Friday, February 4, 2011

The Efficiency of Charity

Have you ever noticed that people who spend money to travel somewhere to go help others can't shut up about it?
  Last week, I heard a d'var about how someone spent their winter break on a program that had them travel to Miami to build and plant a garden for some inner city schools there. This is a pretty common sort of service project these trips accomplish and are, I assume, based on the assumption that the charity college students are most qualified for is manual labor. Except for the obvious labor inefficiencies, it all sounds pretty good when you look at it on the surface.

   Upon just a little closer inspection, however, many problems come to light. Consider, for example, the idea of traveling 1000 some-odd miles from Texas to Florida. Where that might be justified if the location to which you are traveling has been devastated by a major disaster that is sufficiently devastating that the available volunteers in the area is insufficient. Otherwise, the travel is unnecessary and possibly harming. There are ample opportunities for helping people in the Austin community (A Google search for "Austin Volunteer Opportunities" found 395,000 results), many of which have equal to or greater than need to the gardening needs of inner city schools in Florida. But do the people who go on the trips regular volunteers in their community? More than not, they perform zero to little community service in their daily lives, except where they are required to.
  And yet the people who actually make a difference in society by spending their time and money directly in their communities are rarely recognized for their actions, much less given a public platform to talk about their work, but if someone paid to travel someplace to do something that could more easily and efficiently done by others.

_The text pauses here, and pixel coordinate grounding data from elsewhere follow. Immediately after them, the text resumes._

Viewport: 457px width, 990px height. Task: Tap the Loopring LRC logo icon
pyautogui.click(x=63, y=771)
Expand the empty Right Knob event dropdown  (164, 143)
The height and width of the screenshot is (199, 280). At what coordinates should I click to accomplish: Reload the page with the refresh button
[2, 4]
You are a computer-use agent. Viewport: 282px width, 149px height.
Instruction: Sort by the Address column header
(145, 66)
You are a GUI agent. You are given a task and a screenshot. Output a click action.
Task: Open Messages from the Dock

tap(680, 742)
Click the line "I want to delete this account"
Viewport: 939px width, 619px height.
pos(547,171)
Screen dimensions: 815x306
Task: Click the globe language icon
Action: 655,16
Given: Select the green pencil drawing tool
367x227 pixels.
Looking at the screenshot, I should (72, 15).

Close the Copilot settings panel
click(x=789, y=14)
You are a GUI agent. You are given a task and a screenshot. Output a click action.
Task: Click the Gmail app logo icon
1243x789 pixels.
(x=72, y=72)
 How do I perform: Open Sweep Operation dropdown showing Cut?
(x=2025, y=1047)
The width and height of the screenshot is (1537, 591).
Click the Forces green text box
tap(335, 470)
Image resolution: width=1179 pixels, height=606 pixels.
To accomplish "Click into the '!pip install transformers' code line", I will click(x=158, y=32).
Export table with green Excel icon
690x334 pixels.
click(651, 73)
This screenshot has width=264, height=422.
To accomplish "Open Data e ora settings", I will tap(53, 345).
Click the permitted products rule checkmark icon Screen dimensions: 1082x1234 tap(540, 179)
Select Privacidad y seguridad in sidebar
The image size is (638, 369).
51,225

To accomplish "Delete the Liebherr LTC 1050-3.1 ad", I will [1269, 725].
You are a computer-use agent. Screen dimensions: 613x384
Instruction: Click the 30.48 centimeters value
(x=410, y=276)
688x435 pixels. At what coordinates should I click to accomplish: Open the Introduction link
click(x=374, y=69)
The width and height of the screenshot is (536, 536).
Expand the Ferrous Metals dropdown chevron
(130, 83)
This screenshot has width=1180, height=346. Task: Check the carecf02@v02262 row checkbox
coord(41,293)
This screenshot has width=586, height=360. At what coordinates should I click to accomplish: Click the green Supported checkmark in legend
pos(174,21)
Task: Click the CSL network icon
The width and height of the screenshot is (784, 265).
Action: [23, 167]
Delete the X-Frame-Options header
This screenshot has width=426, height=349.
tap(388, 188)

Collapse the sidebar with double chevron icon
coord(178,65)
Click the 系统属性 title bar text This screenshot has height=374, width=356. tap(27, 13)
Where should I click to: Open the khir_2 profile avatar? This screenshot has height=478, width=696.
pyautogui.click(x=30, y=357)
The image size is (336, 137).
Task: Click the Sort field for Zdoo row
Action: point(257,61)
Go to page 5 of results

  This is my message to you, people who travel across the country to help people so they can brag about it later— Take a regular vacation and, if you really want to help people, try to make a difference at home, using the skills you have. People won't be as impressed as if you told them you plowed a field for some underprivileged Florida schoolchildren, but it is the right thing to do.






Note: I am not decrying the work of such organizations as Doctors Without Borders, Engineers Without Borders, or other groups that use their expertise to help those who are far more in need than anyone in the volunteer's local community.